* START SOURCE EXCERPT *

FIG. 8 is a diagram of the format of a container TLV 600 for a big TLV that includes selected flags and order values according to an embodiment of the disclosure. The container TLV 600 comprises a type field 605 with a value (TBD), a length field 610 with value indicating the size of the TLV excluding the type field 605 and the length field 610, a big TLV identifier field 621, and a piece field 623. The piece field 623 comprises a piece of payload of the big TLV. The big TLV identifier field 621 includes value T identifying the big TLV to which the piece in the TLV 600 belongs. The container TLV 600 also includes an E-flag 611, a Res field 612, and an order field 613.

An E flag 611 is a binary bit that indicates whether the container TLV 600 has the final piece of the payload of a big TLV of type (T). In an embodiment, an E-flag 611 with value of “1” in a container TLV 600 indicates that the container TLV 600 has the final piece of the payload of a big TLV of type (T). An E-flag 611 with value of “0” in a container TLV 600 in a Link State Protocol Data Unit (PDU) (LSP) indicates that the container TLV 600 does not include the final piece of the payload of a big TLV of type (T) or indicates that the piece in the container TLV 600 is not the final piece of the payload of the big TLV of type (T). The routing device 101 then is aware that there are other container TLVs in the current LSP containing the container TLV and subsequent LSPs that have other pieces, including the final piece of the payload of the big TLV of type (T). The Res field 612 comprises 2 reserved bits. The Res field 612 may be transmitted at “00” and ignored on receipt by a receiving node.

* END SOURCE EXCERPT *
* START COLLECTED DATA *

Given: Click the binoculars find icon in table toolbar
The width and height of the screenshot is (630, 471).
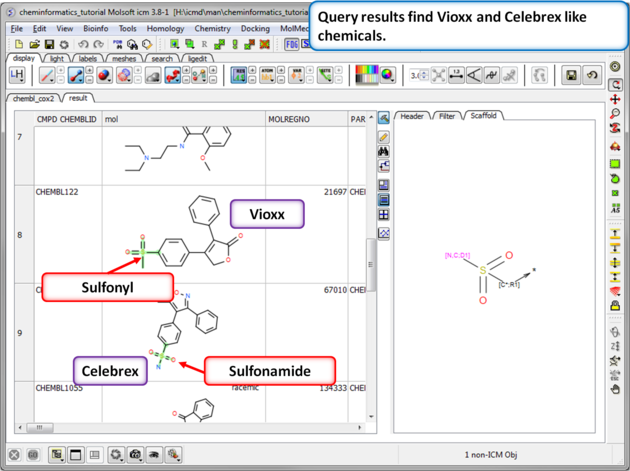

* END COLLECTED DATA *

Answer these questions using the container TLV text, one answer per line, numbered to match.
1. What value does the big TLV identifier field 621 include?
2. What does an E-flag 611 with a value of "1" indicate?
3. How many reserved bits does the Res field 612 comprise?
The listing after the container TLV text is separate material.

**EXERCISE OUTPUT:**
1. Value T, which identifies the big TLV that the piece in the container TLV 600 belongs to.
2. It indicates that the container TLV 600 has the final piece of the payload of a big TLV of type (T).
3. Two.